EXERCISE OBJECTIVE: Keep to the lines from the one with "Ты (556, 2174)" through the end of the data, and write them out exactly.

Collected data:
________________________________________
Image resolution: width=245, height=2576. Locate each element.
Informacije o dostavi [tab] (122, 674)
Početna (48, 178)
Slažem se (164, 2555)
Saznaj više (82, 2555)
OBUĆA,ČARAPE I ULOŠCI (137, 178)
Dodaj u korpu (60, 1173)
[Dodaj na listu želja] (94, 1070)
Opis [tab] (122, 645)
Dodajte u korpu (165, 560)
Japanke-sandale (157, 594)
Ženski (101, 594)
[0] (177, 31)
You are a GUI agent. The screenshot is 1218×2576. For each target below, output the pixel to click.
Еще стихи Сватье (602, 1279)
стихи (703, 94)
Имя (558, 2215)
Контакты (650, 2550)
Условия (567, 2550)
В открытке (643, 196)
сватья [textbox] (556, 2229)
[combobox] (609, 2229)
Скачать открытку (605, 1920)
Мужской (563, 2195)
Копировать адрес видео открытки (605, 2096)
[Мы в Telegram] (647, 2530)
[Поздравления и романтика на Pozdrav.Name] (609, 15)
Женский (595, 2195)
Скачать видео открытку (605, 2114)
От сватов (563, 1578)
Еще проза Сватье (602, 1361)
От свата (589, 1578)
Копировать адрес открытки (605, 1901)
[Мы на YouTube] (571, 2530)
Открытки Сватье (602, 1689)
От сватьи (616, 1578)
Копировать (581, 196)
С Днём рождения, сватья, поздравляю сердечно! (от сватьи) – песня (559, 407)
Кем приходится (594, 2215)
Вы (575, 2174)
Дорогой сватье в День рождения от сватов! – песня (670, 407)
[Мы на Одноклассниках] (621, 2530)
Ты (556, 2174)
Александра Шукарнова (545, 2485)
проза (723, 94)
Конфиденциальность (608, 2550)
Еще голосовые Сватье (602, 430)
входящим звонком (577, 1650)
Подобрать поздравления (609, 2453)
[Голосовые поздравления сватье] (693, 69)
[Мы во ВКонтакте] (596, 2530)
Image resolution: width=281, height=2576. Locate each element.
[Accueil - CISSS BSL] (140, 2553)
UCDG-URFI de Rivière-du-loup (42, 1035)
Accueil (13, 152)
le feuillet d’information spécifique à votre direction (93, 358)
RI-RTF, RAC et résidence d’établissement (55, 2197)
________________________________________
EXPECTED ANSWER:
Ты (556, 2174)
Александра Шукарнова (545, 2485)
проза (723, 94)
Конфиденциальность (608, 2550)
Еще голосовые Сватье (602, 430)
входящим звонком (577, 1650)
Подобрать поздравления (609, 2453)
[Голосовые поздравления сватье] (693, 69)
[Мы во ВКонтакте] (596, 2530)
Image resolution: width=281, height=2576. Locate each element.
[Accueil - CISSS BSL] (140, 2553)
UCDG-URFI de Rivière-du-loup (42, 1035)
Accueil (13, 152)
le feuillet d’information spécifique à votre direction (93, 358)
RI-RTF, RAC et résidence d’établissement (55, 2197)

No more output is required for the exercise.